I know he’s probably only telling me more of his story because he knows that hearing stories calms me, but I listen eagerly.
He talks about how he’d imagine scenarios of himself as The Hulk, bursting out of there.
“It came true a little bit,” I say sleepily, nestled into his chest.
“I’m nowhere near The Hulk.”
“In comparison to others, you are.”
A rumble in his chest. He’s not like The Hulk right now. He’s badly concussed. Probably dizzy, judging from the way he looked on shore. He takes a curl in his finger, the way he loves to. “And then you came like a beautiful angel, and you asked if I turned into The Hulk to escape. And I wanted you more than anything.”
More than his freedom, even.
The drone of the helicopter fades away, and it’s just the soft waves lapping at the bottom of the canoe, and us alone under the stars.
Chapter Thirty-Three
Kiro
The next morning,we trek through the forest. Midmorning. I should feel happy. Every turn is familiar. Every view. I’m nearly home. But everything’s wrong.
I told her the helicopter scared off my pack. But if Red or Snowy or the others were anywhere near, they’d scent me. They’d come.
“Our den was just over that hill,” I say, with a mixture of excitement and dread. “It’s possible they’re not here for the winter yet, and that’s why they’re not out to greet me.”
A lie. They should be here. They would be here.
My heart pounds as we get to the peak of a hill overlooking a valley that’s lush with reds and oranges. A stand of green pines pointing up to the sky like feathers.
“It’s beautiful,” she says.
It is. And it’s all wrong.
My eyes aren’t on the panorama. They’re on an outcrop of rock and two huge downed trees midway down the hill. You wouldn’t mark it as a home by looking. But it’s a home.
Or was.
I feel her eyes on me. “Kiro?”
The world sways. It’s not my head.
I start down toward the den, then break out in a run, not wanting to get there, yet needing to get there with every fiber of my being. I stumble once but keep going. I round the boulder and duck in under the massive downed trunk like I did so often, so deeply familiar.
I move into the cool shade and protection of the den. A wide space. Not so tall. Not tall enough to stand.
I scent him before I find him. I go cold. No.
With shaking hands I slide aside the leaves and decay, and there it is—a slash of white that shouldn’t be there. A half-buried skull. Red—I know it’s Red by the scent. Bones still carry the scent of the animal.

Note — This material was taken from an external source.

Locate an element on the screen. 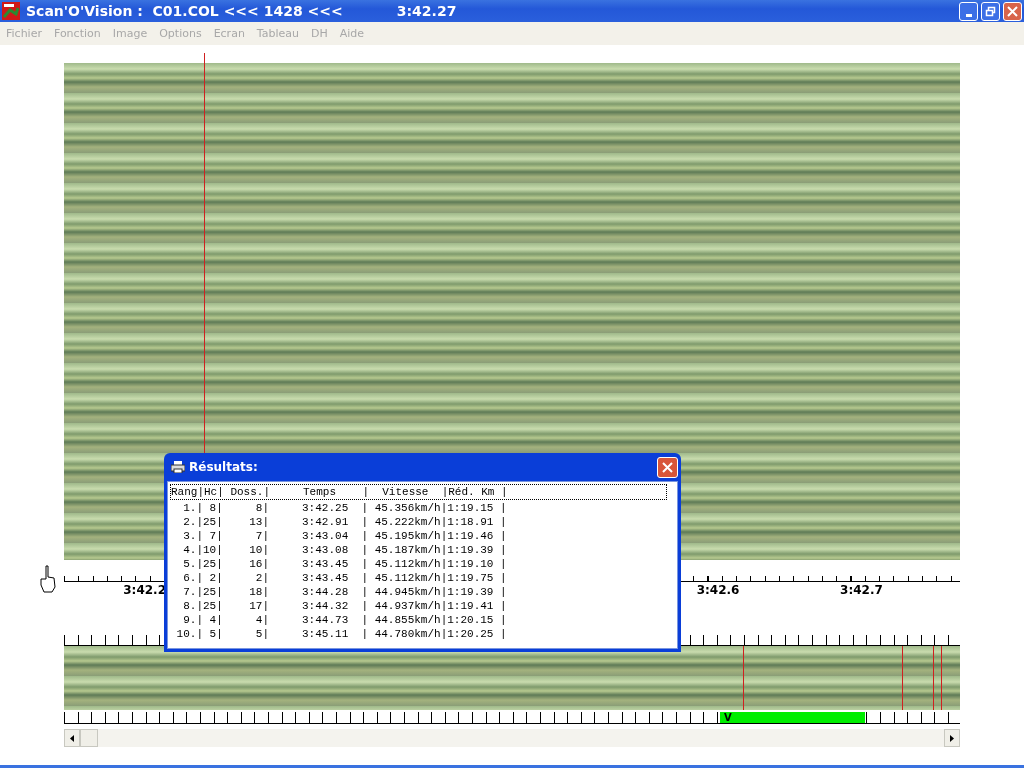 The height and width of the screenshot is (768, 1024). restore-icon is located at coordinates (990, 11).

I unearth it a bit more and press my hand against what would have been the side of Red’s head, breathing hard, unable to believe that this bump of bone was once my friend.
I press my forehead to the side of his head, like I used to when he was alive. When we would sleep side by side. Red. So loyal. All the misery and loneliness of those years of being trapped crashes through me.
It’s then I scent Snowy. I’m heaving in gulps of air. I scent Ghost, another of the older ones.
I scrabble around in the dried leaves and dirt, finding the bones.